EXERCISE DETAILS
Give back all of the data, word for word.

(INPUT MATERIAL begins)

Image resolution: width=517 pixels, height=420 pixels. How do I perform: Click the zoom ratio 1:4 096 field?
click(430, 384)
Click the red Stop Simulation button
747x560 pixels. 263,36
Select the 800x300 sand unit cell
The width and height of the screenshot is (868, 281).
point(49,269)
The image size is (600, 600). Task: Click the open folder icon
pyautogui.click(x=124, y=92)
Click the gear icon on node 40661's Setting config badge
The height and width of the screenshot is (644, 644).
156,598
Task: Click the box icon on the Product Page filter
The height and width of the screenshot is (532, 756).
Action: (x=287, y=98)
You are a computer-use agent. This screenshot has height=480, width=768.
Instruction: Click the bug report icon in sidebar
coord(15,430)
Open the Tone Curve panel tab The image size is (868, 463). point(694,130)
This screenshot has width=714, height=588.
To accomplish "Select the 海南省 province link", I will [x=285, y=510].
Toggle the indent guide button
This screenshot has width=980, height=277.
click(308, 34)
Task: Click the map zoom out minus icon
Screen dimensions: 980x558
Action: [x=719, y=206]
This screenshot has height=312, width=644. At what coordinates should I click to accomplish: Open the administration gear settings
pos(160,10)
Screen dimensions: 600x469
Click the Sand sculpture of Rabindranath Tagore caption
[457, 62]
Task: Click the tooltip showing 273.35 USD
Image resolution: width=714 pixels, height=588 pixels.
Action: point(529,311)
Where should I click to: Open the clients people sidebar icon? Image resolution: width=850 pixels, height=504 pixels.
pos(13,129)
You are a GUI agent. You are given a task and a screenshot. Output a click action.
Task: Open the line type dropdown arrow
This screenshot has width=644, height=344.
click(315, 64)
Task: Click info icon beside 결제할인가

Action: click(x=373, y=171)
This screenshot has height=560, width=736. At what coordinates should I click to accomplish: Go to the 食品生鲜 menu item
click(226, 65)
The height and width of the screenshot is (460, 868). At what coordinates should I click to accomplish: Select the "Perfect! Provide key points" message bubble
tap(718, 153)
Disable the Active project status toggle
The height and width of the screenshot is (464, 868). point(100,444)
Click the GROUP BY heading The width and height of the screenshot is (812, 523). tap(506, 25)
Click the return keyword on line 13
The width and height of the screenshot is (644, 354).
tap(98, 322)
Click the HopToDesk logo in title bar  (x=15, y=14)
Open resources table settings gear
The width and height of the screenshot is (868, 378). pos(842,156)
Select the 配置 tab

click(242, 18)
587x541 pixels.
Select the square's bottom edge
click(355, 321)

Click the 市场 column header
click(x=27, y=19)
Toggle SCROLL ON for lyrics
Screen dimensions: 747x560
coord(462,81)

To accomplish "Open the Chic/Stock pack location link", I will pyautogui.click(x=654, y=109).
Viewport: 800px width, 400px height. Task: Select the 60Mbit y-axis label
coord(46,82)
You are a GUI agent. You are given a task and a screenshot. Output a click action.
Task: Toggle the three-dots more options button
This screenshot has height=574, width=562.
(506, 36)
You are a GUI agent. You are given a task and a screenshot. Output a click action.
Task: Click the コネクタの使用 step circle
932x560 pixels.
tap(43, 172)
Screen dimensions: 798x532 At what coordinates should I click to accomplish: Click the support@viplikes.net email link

(INPUT MATERIAL ends)

OUTPUT OF THE TASK
Image resolution: width=517 pixels, height=420 pixels. How do I perform: Click the zoom ratio 1:4 096 field?
click(430, 384)
Click the red Stop Simulation button
747x560 pixels. 263,36
Select the 800x300 sand unit cell
The width and height of the screenshot is (868, 281).
point(49,269)
The image size is (600, 600). Task: Click the open folder icon
pyautogui.click(x=124, y=92)
Click the gear icon on node 40661's Setting config badge
The height and width of the screenshot is (644, 644).
156,598
Task: Click the box icon on the Product Page filter
The height and width of the screenshot is (532, 756).
Action: (x=287, y=98)
You are a computer-use agent. This screenshot has height=480, width=768.
Instruction: Click the bug report icon in sidebar
coord(15,430)
Open the Tone Curve panel tab The image size is (868, 463). point(694,130)
This screenshot has width=714, height=588.
To accomplish "Select the 海南省 province link", I will [x=285, y=510].
Toggle the indent guide button
This screenshot has width=980, height=277.
click(308, 34)
Task: Click the map zoom out minus icon
Screen dimensions: 980x558
Action: [x=719, y=206]
This screenshot has height=312, width=644. At what coordinates should I click to accomplish: Open the administration gear settings
pos(160,10)
Screen dimensions: 600x469
Click the Sand sculpture of Rabindranath Tagore caption
[457, 62]
Task: Click the tooltip showing 273.35 USD
Image resolution: width=714 pixels, height=588 pixels.
Action: point(529,311)
Where should I click to: Open the clients people sidebar icon? Image resolution: width=850 pixels, height=504 pixels.
pos(13,129)
You are a GUI agent. You are given a task and a screenshot. Output a click action.
Task: Open the line type dropdown arrow
This screenshot has width=644, height=344.
click(315, 64)
Task: Click info icon beside 결제할인가

Action: click(x=373, y=171)
This screenshot has height=560, width=736. At what coordinates should I click to accomplish: Go to the 食品生鲜 menu item
click(226, 65)
The height and width of the screenshot is (460, 868). At what coordinates should I click to accomplish: Select the "Perfect! Provide key points" message bubble
tap(718, 153)
Disable the Active project status toggle
The height and width of the screenshot is (464, 868). point(100,444)
Click the GROUP BY heading The width and height of the screenshot is (812, 523). tap(506, 25)
Click the return keyword on line 13
The width and height of the screenshot is (644, 354).
tap(98, 322)
Click the HopToDesk logo in title bar  (x=15, y=14)
Open resources table settings gear
The width and height of the screenshot is (868, 378). pos(842,156)
Select the 配置 tab

click(242, 18)
587x541 pixels.
Select the square's bottom edge
click(355, 321)

Click the 市场 column header
click(x=27, y=19)
Toggle SCROLL ON for lyrics
Screen dimensions: 747x560
coord(462,81)

To accomplish "Open the Chic/Stock pack location link", I will pyautogui.click(x=654, y=109).
Viewport: 800px width, 400px height. Task: Select the 60Mbit y-axis label
coord(46,82)
You are a GUI agent. You are given a task and a screenshot. Output a click action.
Task: Toggle the three-dots more options button
This screenshot has height=574, width=562.
(506, 36)
You are a GUI agent. You are given a task and a screenshot. Output a click action.
Task: Click the コネクタの使用 step circle
932x560 pixels.
tap(43, 172)
Screen dimensions: 798x532 At what coordinates should I click to accomplish: Click the support@viplikes.net email link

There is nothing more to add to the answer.